UPDATED Today’s AMI QT Devotional, provided by Pastor Ryun Chang (AMI Teaching Pastor), was first posted on August 10, 2014.
Spiritual Food for Thought for the Weekend
“I Don’t Clean Up After Others”
Gal. 5:13b
Through love serve one another
1 Peter 4:10
As each has received a gift, use it to serve one another, as good stewards of God’s varied grace.
What is often overlooked in serving others is this: servants clean up after someone else’s mess, and hardly anyone in our entitlement-crazed world would opt for that.
Many years ago, I heard a baseball commentator make an amazing comment after then-the best reliever in baseball, Trevor Hoffman (with a success ratio of keeping the lead to save the win at 98%), gave up a home run that cost the win. He said, “Hoffman should have started the inning instead of entering the game with a runner on the first base, because the relievers don’t mind cleaning up their own mess but not someone else’s.”
Hearing that comment reminded me of what an old college roommate did one time in the early 80s. Since six guys were living in a 2-bedroom apartment, stacks of dirty dishes were often left unwashed in the sink. So one Sunday night, frustrated over having done that chore too often, I told my roommate to do the dishes. Now, there were enough dirty dishes and pots for a guy to labor for at least 20 minutes, but the roommate came back to the room after a minute. Incredulous, I asked, “Done already?” to which he said, “Yes.” So, I quickly went to the kitchen to see what he did and saw that the stacks were still there. That’s when I figured out that my roommate washed only the dishes that he had used during the week: He probably spent more time trying to find them than washing them! Isn’t the philosophy of my old roommate and the baseball commentator the same?-“I don’t mind cleaning up after my own mess but not somebody else’s.”

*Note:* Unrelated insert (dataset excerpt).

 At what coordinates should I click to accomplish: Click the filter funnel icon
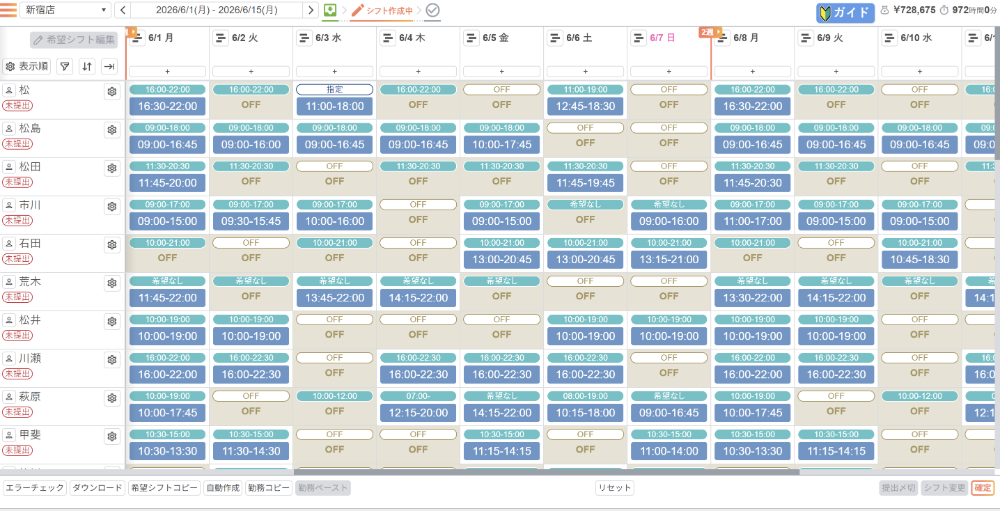(65, 66)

If Christ had the same philosophy, we would all be going to hell, since he won’t be interested in cleaning after someone else’s mess. Thank God that Christ didn’t, for “he himself bore our sins in his body on the tree, so that we might die to sins and live for righteousness” (1 Pet. 2:24); and “God made him who had no sin to be sin for us, so that in him we might become the righteousness of God” (2 Cor. 5:21).

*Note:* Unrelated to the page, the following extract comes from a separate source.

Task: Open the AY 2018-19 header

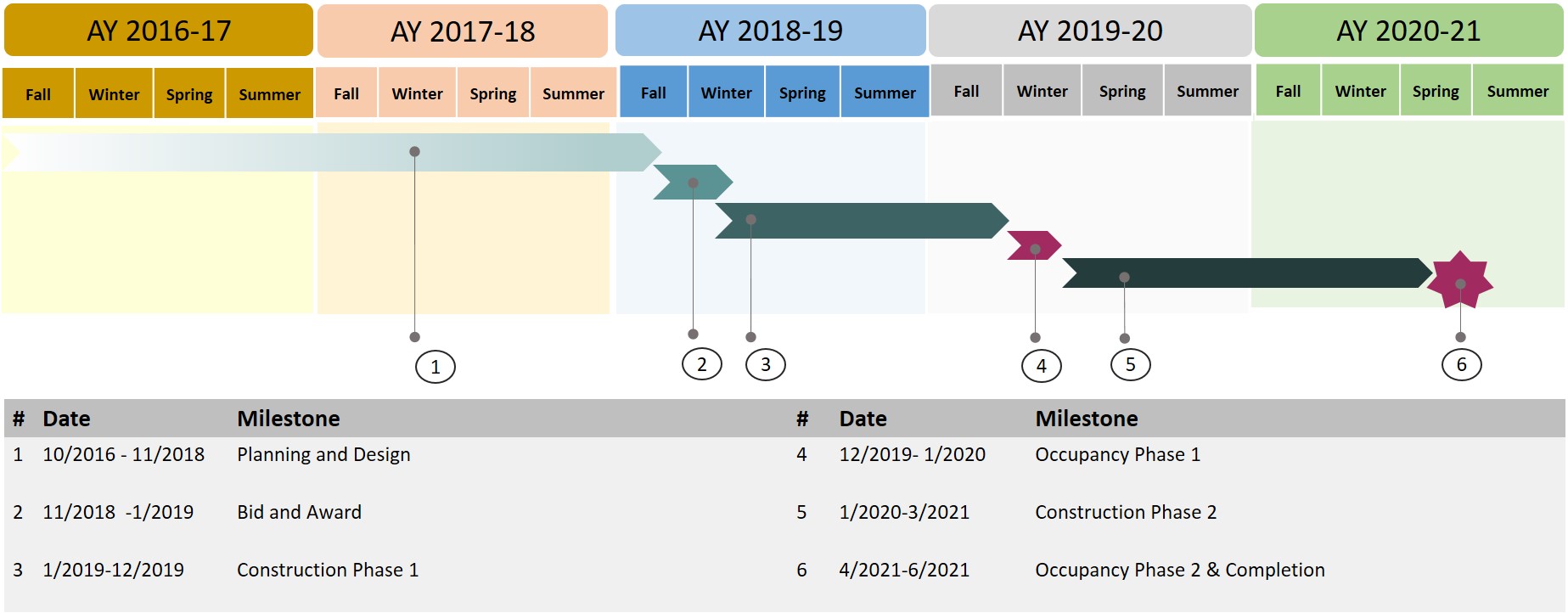Action: coord(770,31)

Remember: the next time you say that you want to be Christ’s servant, what you are really saying is, “I’m willing to clean up after someone else’s mess.” So, you may find yourself helping out a friend who has made the same mistake, again. Or you may be doing the work that others failed to complete. As for me, I did the dishes that night, again, both mine and those of other roommates.
Prayer: Dear Jesus, thank you for having cleaned up my spiritual mess when you went to the cross to die for my sins. Thank you for continuing to clean up my mess through your finished work on the cross. Help me to confess my sins daily so that I can always have fellowship with you. Amen.